Но наука не только производит книжное знание. Сама практика чтения книг, ставшая ежедневной потребностью «праздного класса», подготавливает к научному восприятию мира [7]. Мир, представленный наукой в виде системы упорядоченных, линейных взаимосвязей, оказывается знакомым и привычным для читателей книг, живущих представлениями, не имеющими ни цвета, ни вкуса, ни запаха, подобно механистической вселенной классического естествознания. Неуемное любопытство, стремление к познанию нового и неизведанного является отличительным признаком эпохи возникновения науки. Заметим, что она же носит название эпохи «великих географических открытий». Сведения об этих открытиях также становятся распространенным содержанием книг и пробуждают воображение и любопытство читателей.
Становление промышленного капитализма порождает потребность в рабочей силе. Для удовлетворения этой потребности многочисленные массы горожан, как бы мы сейчас сказали «без определенного места жительства и определенных занятий», подвергаются научному исследованию врача. В лице врача, который делает заключение о степени трудоспособности человека и отделяет субъективное нежелание работать от объективной способности к труду, наука обретает властные полномочия и становится частью социального института контроля и принуждения.
Обратим также внимание на то, что в это же время европейские города перестраиваются в соответствии с геометрически выверенными планами, соответствующими медицинским представлениям о взаимосвязанных функциях человеческого тела. Мы обнаруживаем на этих планах транспортные артерии, связывающие рыночные площади и пригородные хозяйства, административный центр и парки, выполняющие функцию легких города. Архитектура жилища также формируется с учетом медицинских знаний. Помещения теперь наполнены светом и воздухом. Вслед за этим возникает необходимость определения степени освещенности, состава воздуха и чистоты воды, эффективности системы отопления. В этом случае желательно иметь достоверные и точные сведения, а не полагаться на смутные и приблизительные субъективные ощущения. Данные, полученные посредством измерения, принадлежат уже самим вещам или, другими словами, являются объективными.
Объективные научные законы, установление которых является основной целью классической науки, также обнаруживают взаимосвязь с социокультурной средой. Новое время – это эпоха становления правовых принципов политического устройства европейских государств. Юридические принципы равенства перед законом, беспристрастное рассмотрение обстоятельств судебного дела и обоснованность обвинения, удивительным образом совпадают с принципами научного познания.

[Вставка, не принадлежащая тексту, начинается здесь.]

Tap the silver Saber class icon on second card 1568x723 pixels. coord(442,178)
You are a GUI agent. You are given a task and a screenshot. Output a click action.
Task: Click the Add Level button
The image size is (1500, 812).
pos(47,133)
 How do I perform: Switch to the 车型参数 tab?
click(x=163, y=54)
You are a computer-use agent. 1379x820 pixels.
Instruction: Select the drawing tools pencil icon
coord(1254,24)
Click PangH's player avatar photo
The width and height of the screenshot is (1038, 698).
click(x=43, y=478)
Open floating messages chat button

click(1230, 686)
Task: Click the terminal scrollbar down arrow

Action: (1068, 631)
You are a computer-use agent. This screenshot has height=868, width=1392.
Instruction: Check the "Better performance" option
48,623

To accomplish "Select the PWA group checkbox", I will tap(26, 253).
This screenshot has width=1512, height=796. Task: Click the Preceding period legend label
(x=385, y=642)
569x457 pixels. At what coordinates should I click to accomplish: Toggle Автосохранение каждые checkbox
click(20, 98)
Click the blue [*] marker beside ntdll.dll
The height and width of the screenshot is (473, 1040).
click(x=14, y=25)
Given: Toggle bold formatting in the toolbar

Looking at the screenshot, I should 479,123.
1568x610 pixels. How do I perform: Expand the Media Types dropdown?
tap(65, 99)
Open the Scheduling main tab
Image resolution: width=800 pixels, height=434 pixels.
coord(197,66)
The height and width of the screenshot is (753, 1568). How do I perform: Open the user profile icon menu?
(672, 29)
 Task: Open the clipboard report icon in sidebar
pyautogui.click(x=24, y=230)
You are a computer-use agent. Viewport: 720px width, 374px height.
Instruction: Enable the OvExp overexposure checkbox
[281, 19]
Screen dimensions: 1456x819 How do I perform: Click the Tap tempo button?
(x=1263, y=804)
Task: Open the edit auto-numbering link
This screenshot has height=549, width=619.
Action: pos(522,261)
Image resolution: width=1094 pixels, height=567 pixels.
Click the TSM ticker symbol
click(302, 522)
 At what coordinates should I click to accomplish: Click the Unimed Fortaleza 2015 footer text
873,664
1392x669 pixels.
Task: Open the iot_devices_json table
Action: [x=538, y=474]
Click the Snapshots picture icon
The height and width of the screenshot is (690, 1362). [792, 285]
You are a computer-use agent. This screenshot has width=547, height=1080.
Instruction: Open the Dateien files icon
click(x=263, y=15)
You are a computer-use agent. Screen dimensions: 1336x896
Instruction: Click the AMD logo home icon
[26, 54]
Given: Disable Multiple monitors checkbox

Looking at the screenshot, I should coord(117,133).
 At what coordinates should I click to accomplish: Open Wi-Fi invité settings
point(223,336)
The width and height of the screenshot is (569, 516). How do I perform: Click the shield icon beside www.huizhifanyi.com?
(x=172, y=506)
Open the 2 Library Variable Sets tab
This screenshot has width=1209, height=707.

Мы видим, что возникновение новоевропейской науки обусловлено множеством взаимосвязанных причин и обстоятельств. Но если возникновение науки связано с таким сложным комплексом причин, то и дальнейшее ее развитие определяется не меньшим, а большим количеством обстоятельств различной природы. Изменения технологий, средств коммуникации, политических и социальных институтов, системы ценностей и религиозных представлений неизбежно приводят к изменению интересов и потребностей человека, а вместе с тем и к изменению целей и методов научного познания.